I’d wanted it to be as inaccessible to the others as possible, mainly because I cherished my privacy more than anything. Situated approximately fifty feet above the beach and about fifty feet below the mainland, my little crib was perfect. I’d built a terrace for it, as well, which was wide enough to host a decent dinner party—provided I decided to invite anyone for dinner. It was also a good launchpad for my interplanetary spells.
It was a good day on Calliope, bright and sunny and wonderfully breezy. The complete opposite of how I felt, but it didn’t really matter much, as long as I did what I’d set out to accomplish. Drawing the pentagram on the solid wood terrace, I placed all the spell paraphernalia in the appropriate brass bowls and checked my supply bag once more.
I’d packed everything I thought I might need on this journey, including a considerable amount of invisibility paste. My ability to blend in and disappear was crucial to this mission. Nethissis’s image kept appearing before my eyes, like a sullen mirage, as if beckoning me to come to her. I knew she wasn’t real, but my heart didn’t care.

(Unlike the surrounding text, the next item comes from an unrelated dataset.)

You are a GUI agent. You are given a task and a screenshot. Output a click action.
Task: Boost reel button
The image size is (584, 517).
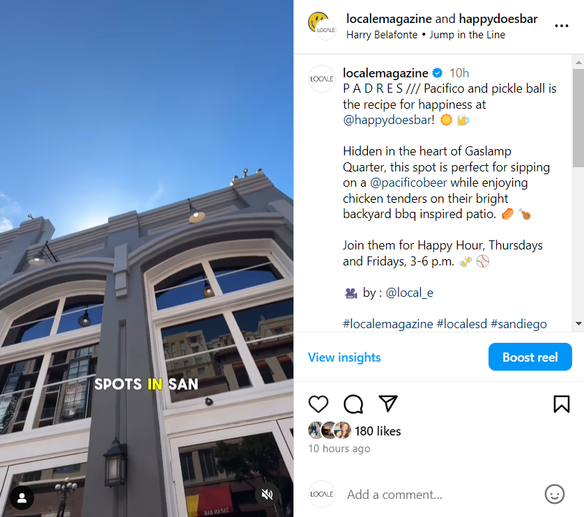coord(530,357)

“I’ll find your killer,” I whispered, sitting in the middle of the pentagram.
The salty wind blew over the coast, making the windows tremble behind me. There were strong currents at sea. In the blue distance, I could see the boats—long and slender giants with pale yellow sails, their incubi sailors casting nets far and wide.

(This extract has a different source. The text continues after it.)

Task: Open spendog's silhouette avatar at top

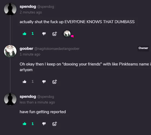Action: click(10, 9)
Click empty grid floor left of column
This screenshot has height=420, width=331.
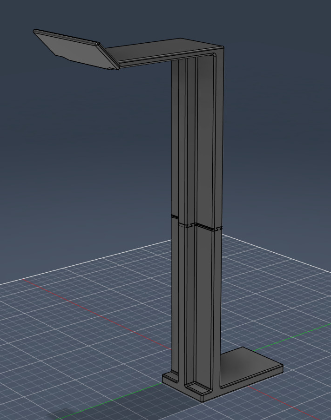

Life was much simpler here on Calliope. Sometimes I’d wondered whether I’d be better off on my own, out here, away from GASP and all the many ways in which my other apprentices could die. This was a good place, by the foaming water, and I could easily add more rooms to the summer house. It was big enough to keep the entire swamp witch culture safe. Sure, I enjoyed playing a bigger part in the grand scheme of things, protecting supernaturals and saving innocent people, but… where would it all stop? When would it end?
The more we fought, the more trouble there seemed to be ahead, and I was getting genuinely tired. Something needed to change, eventually, and I wasn’t sure I’d live to see such a day.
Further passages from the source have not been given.